I was complaining to Andrew at Bank Street about what a fool I was to have publicly committed myself to writing 100 songs. In truth, it has become a burden, a weight around my neck, something I just want to be over.
I don’t want to write another fucking song in my life. But I’m going to.
He asked me why I didn’t just call it a day right there. I was sitting at the desk in the small room with the books. I was about to start work on Song #56. He had a point — I’ve written a lot of songs by now. If the point of this exercise was to amass material, I’ve done exactly what I was supposed to.
I said that I couldn’t possibly stop now. My public are depending on me. Pah.
The truth is that of course I could stop now — no-one’s going to come arrest me.
What impressed me, however, and surprised me like a ton of bricks, was that I didn’t even consider quitting. In the past I definitely would have. There was another human being telling me that it was okay to stop at the halfway point. My mind would have leapt on that — using Andrew as the perfect rationalisation, an utterly convincing one.
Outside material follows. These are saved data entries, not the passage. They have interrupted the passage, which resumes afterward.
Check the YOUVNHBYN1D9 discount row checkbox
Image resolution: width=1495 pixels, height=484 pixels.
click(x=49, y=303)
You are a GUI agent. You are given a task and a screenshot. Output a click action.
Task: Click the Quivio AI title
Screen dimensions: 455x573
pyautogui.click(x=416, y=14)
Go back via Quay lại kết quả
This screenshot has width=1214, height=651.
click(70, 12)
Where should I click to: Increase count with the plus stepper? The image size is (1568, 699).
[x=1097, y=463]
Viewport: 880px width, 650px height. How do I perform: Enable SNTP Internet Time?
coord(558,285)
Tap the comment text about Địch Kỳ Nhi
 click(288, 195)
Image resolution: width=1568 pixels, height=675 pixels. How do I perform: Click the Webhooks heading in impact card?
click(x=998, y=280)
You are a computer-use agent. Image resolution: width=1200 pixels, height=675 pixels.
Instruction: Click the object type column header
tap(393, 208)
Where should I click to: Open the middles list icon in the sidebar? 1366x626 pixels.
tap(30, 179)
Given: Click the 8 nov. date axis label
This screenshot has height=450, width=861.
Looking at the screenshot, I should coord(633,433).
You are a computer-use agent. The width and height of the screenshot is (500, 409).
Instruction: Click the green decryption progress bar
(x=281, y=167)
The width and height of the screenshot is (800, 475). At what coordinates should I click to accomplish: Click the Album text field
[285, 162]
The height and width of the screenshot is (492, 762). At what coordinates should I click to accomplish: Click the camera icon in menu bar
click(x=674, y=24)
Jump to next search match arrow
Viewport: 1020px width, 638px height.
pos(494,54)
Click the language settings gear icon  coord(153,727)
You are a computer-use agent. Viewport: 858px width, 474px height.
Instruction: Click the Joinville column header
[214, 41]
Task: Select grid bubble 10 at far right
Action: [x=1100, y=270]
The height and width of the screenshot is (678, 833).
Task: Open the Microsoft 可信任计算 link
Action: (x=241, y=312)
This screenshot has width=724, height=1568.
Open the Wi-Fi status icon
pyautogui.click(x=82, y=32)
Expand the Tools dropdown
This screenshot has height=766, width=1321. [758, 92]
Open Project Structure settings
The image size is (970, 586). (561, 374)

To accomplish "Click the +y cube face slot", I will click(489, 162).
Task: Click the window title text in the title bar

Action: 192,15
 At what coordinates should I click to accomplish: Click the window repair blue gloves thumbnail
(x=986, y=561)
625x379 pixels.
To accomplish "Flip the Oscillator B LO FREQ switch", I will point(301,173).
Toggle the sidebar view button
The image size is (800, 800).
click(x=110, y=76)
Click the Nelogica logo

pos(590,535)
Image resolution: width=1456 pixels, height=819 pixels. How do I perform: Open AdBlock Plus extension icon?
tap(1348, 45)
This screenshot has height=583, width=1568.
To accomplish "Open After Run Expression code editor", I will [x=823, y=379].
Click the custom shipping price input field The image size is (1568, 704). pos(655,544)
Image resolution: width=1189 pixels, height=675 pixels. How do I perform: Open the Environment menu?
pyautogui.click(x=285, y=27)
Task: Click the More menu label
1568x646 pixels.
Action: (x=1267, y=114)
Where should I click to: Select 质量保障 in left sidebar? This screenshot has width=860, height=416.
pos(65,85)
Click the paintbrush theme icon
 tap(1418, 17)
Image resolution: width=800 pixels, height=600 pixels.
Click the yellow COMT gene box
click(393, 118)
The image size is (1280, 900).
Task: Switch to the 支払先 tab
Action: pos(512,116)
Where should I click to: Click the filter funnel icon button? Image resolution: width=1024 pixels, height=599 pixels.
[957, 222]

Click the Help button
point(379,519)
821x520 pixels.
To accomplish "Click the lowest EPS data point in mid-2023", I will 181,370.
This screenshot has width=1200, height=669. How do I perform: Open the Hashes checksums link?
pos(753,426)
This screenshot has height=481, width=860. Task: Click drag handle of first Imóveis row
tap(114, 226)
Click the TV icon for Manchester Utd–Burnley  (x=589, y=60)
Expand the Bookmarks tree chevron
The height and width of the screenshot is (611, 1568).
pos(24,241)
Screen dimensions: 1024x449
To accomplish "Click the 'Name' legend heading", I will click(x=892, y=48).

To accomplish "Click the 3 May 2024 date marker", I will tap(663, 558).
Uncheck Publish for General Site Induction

And then when I regretted never pushing through to 100, my damned mind would have probably made it all Andrew’s fault. Which it of course would not have been.
Anyway, enough about how proud I am of myself — for one thing, you don’t want to read that. Also, if the Gods do exist, they consider pride to be the ultimate sin. I have 40 more songs to write — I’d need the Gods on my side, not working against me.
That’s right — 60 songs down. By the end of next week I’ll have my 100. I cannot wait. I don’t yet know how I’ll celebrate.
I didn’t write a post yesterday — I was far too busy. Well, that’s half true. I was busy, yes, with busking and Bank Street and going to the hospital and going for a couple of beers, but I can think of a couple of moments I could have squeezed my post into. Even if it had been at a drunk midnight.
I apologise to you, oh holy reader. It won’t happen again. Rest assured I have slapped my wrists on your behalf. There will be none of this laziness in the future. That I promise.